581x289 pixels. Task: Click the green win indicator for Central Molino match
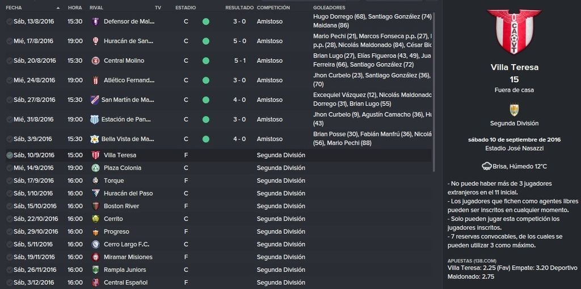[x=206, y=61]
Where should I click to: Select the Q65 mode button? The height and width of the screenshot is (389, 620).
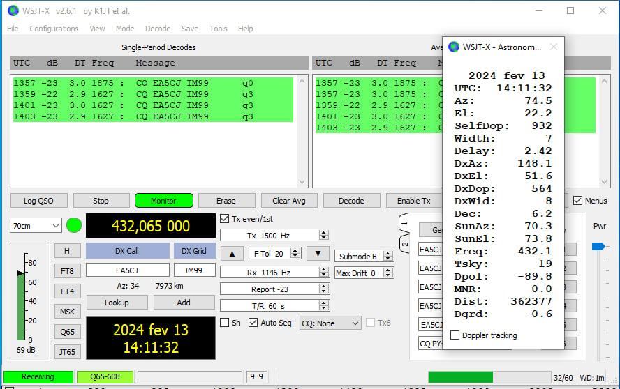click(x=67, y=332)
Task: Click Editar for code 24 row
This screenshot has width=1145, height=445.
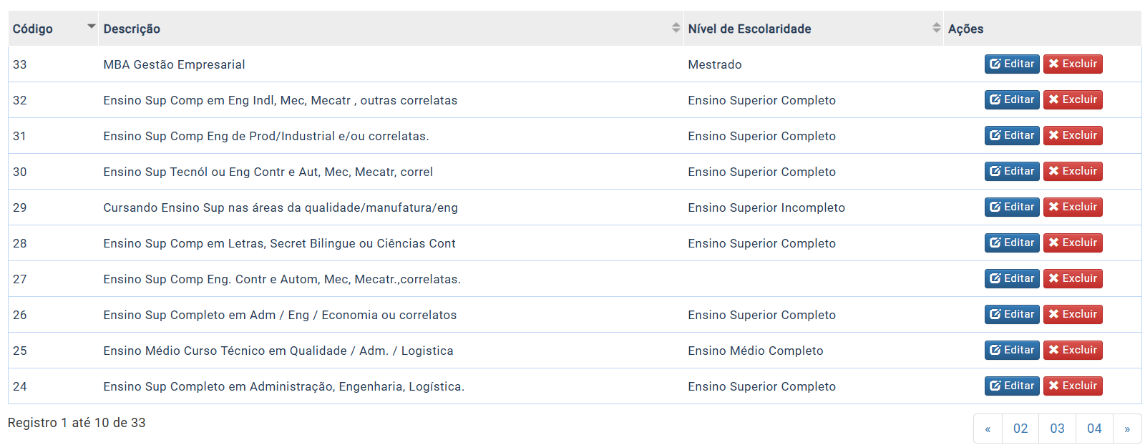Action: pos(1012,386)
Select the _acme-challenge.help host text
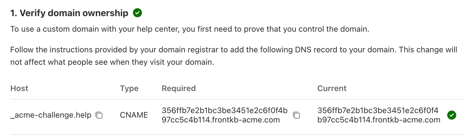 coord(51,115)
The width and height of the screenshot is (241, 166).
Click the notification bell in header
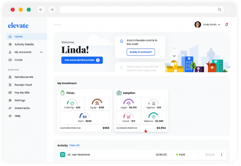coord(226,24)
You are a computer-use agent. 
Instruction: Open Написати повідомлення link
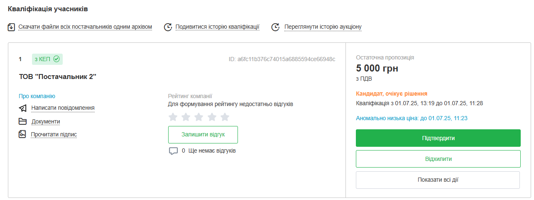point(63,108)

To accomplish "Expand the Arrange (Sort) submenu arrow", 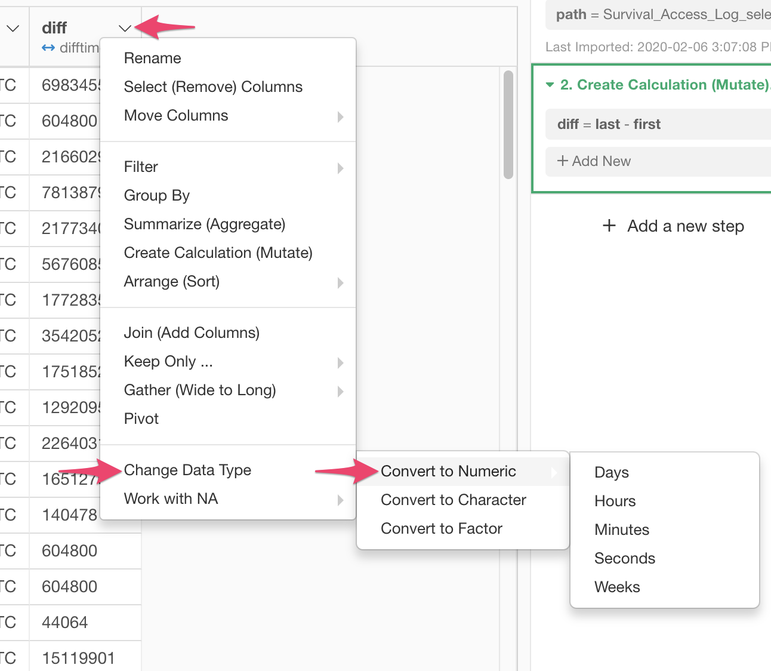I will [x=340, y=282].
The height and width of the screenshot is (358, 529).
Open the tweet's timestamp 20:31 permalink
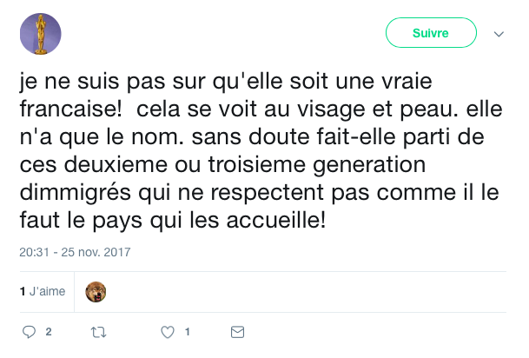(x=32, y=253)
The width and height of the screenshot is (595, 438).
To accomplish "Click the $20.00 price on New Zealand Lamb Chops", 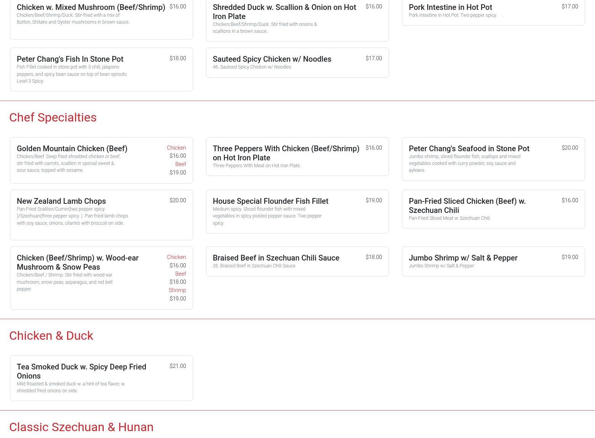I will 178,200.
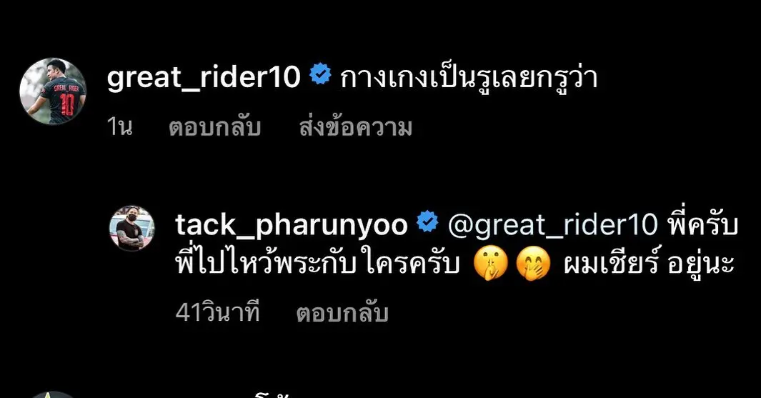This screenshot has width=761, height=398.
Task: Tap ตอบกลับ under tack_pharunyoo's reply
Action: pos(343,313)
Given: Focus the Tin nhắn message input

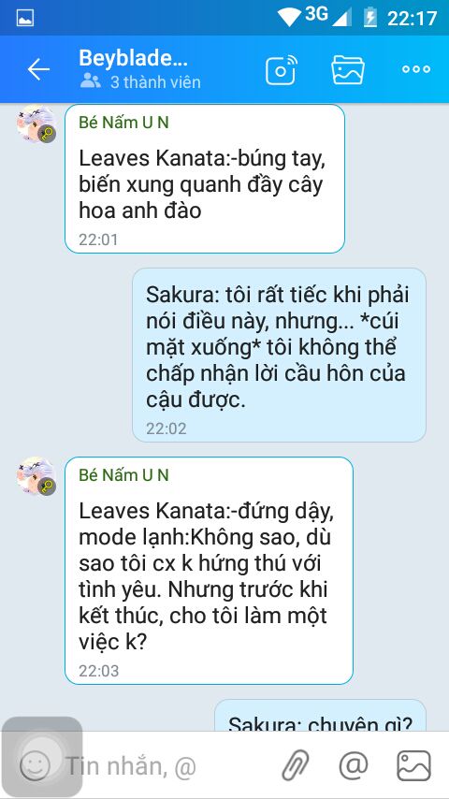Looking at the screenshot, I should 168,765.
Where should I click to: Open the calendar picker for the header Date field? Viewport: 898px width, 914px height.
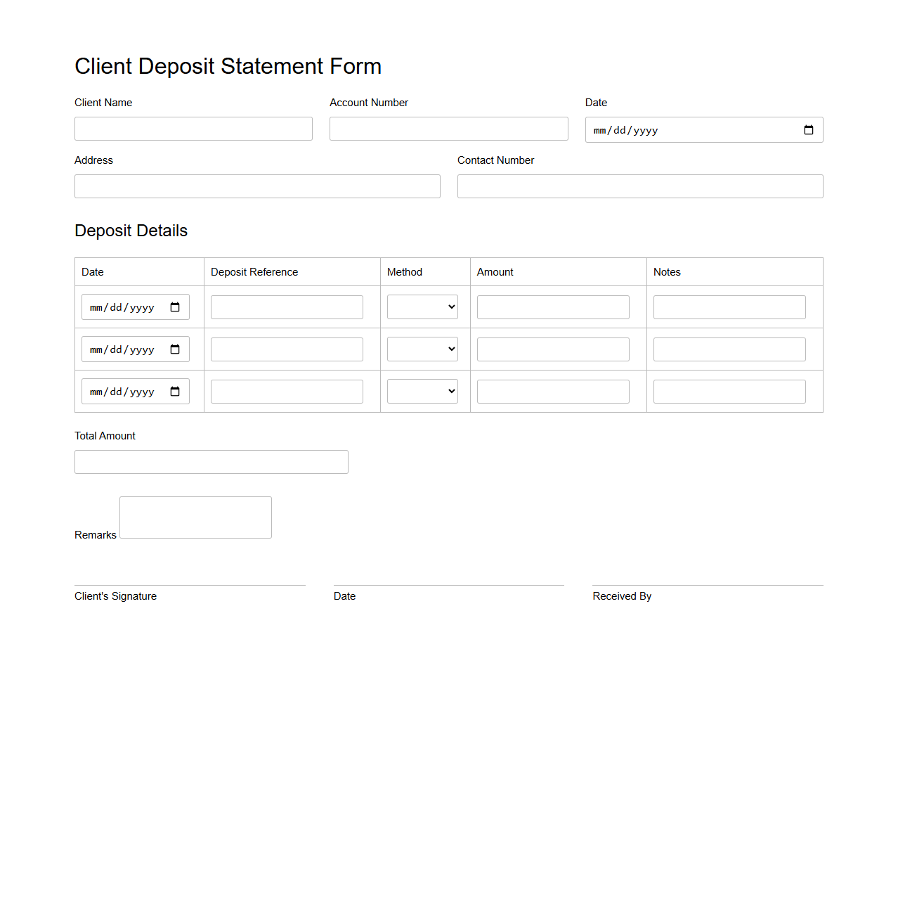[808, 129]
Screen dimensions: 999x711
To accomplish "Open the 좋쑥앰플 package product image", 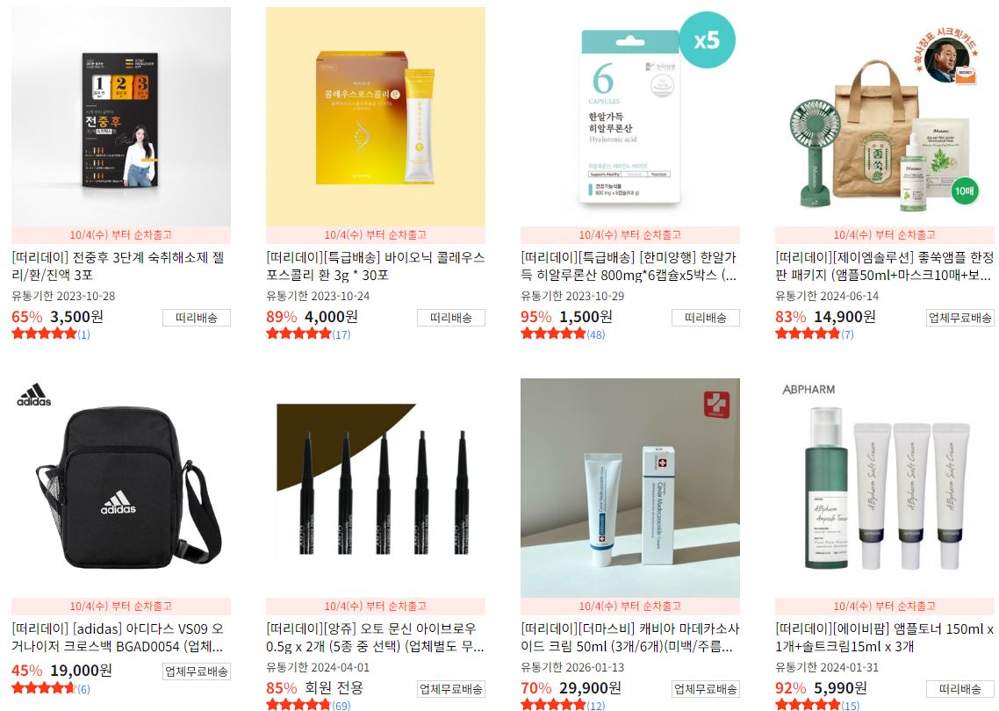I will (x=884, y=117).
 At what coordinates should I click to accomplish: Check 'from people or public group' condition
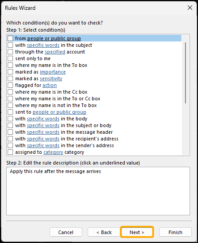[x=10, y=38]
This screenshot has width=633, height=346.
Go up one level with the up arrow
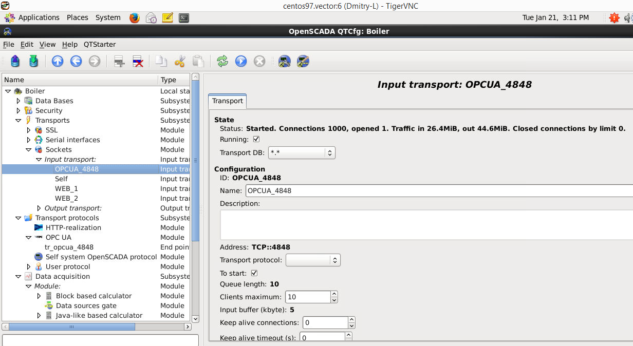click(x=58, y=62)
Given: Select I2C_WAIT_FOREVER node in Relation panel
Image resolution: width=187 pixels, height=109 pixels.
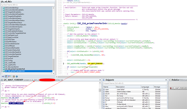Looking at the screenshot, I should [x=179, y=88].
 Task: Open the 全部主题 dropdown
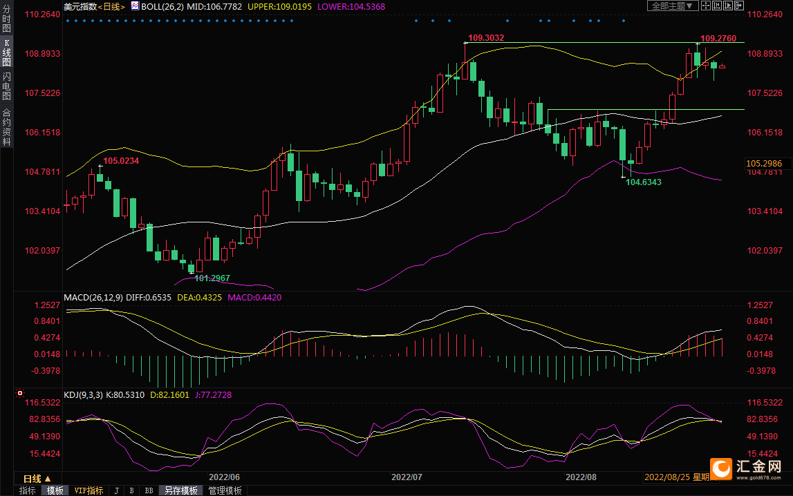[671, 6]
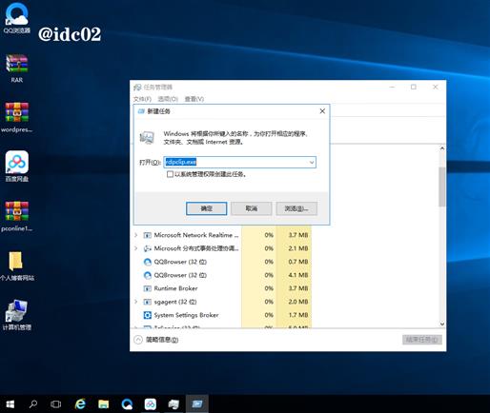
Task: Click the process list vertical scrollbar thumb
Action: (442, 187)
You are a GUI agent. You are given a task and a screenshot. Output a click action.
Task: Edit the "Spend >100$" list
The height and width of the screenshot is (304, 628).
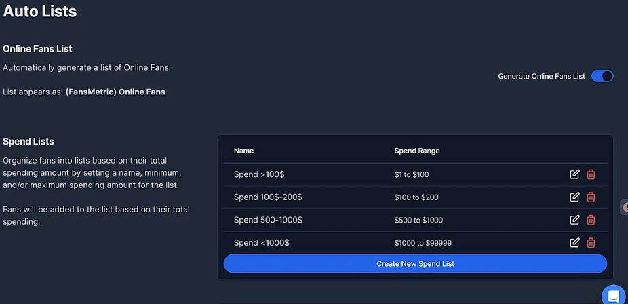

--*--

Nothing but the lines from the line containing "Task: Open the 全部主题 dropdown" through the end of the records belongs in the answer, written out exactly, both ends included, without pictures.

Answer section:
 Task: Open the 全部主题 dropdown
[671, 6]
Task: Click the process list vertical scrollbar thumb
Action: (442, 187)
You are a GUI agent. You are given a task and a screenshot. Output a click action.
Task: Edit the "Spend >100$" list
The height and width of the screenshot is (304, 628).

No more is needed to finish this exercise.